Daniel Berrigan
Daniel Berrigan, SJ, was born on May 9, 1921, in Virginia, Minnesota. He earned a BA from St. Andrew-on-Hudson, a Jesuit Seminary in Hyde Park, New Jersey, as well as an MA in 1952 from Woodstock College in Baltimore, Maryland. He was ordained that same year, on June 21, 1952, and continued his studies at the Gregorian University in Rome, Italy, and at Maison le Colombiere in Paray le Monial, France.
Berrigan’s debut poetry collection, Time Without Number (Macmillan), was awarded the 1957 Lamont Poetry Prize, given by the Academy of American Poets to aid in the “discovery and encouragement of new poetic genius.” (Today this prize is the James Laughlin Award). He went on to publish fourteen other books of poetry, including Tulips in the Prison Yard: Selected Poems (Dedalus Press, 2009) and And the Risen Bread: Selected and New Poems, 1957–1997 (Fordham University Press, 1998).
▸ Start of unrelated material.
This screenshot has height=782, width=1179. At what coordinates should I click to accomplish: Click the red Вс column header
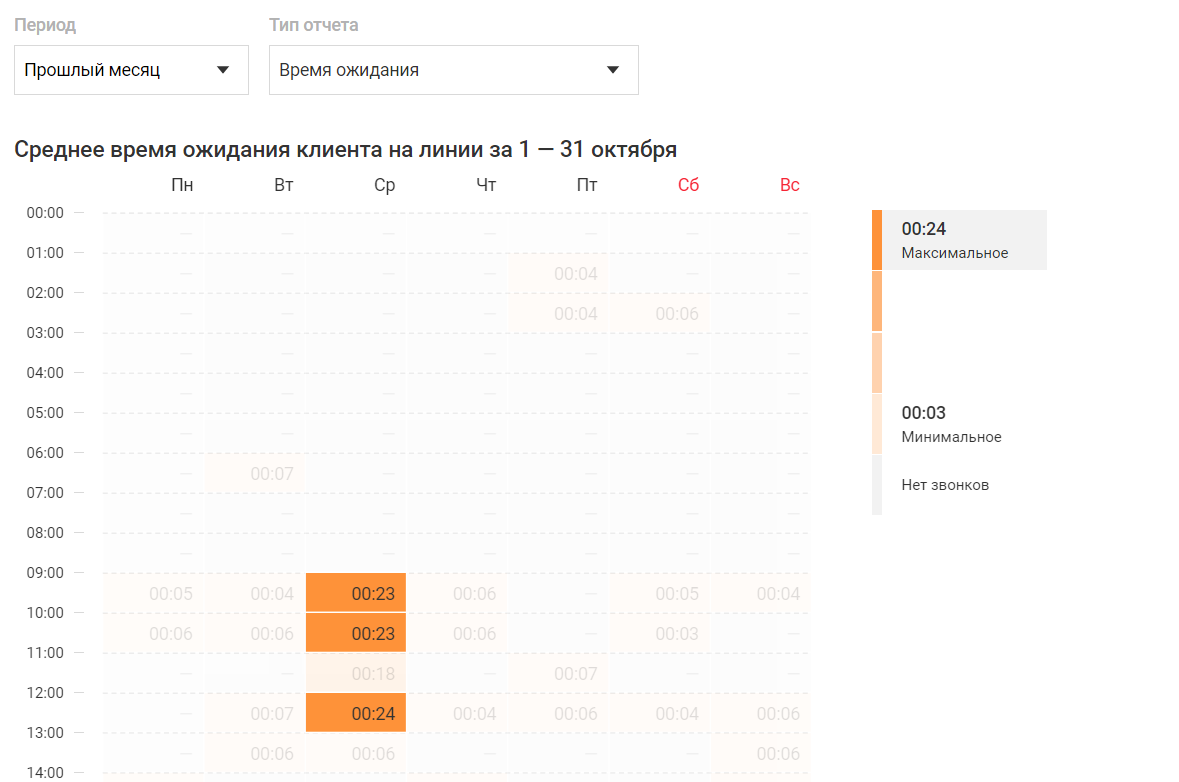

Marianne Moore said that Berrigan’s poems seem “as much revealed as written.” Berrigan said of poetry, “I think that to put it very simply, poetry worthy of the name is telling us what life is like. What is it like? And that separates it from every other branch of human understanding and knowledge.”
Berrigan was also known for his work as a Jesuit priest and for his life-long devotion to political activism and pacifism. Most famously, Berrigan and his brother, Philip, led a group of Catholic activists to burn hundreds of draft records in Catonsville, Maryland, in 1968. In the New York Times, Daniel Lewis notes that his “defiant protests helped shape the tactics of opposition to the Vietnam War and landed him in prison.”
Berrigan published over thirty books of prose in addition to his poetry, including works of social criticism, autobiography, and theology. He also taught or ran programs at Columbia University, Fordham University, Le Moyne College, Yale University, and many other academic institutions. He died on April 30, 2016, in New York City.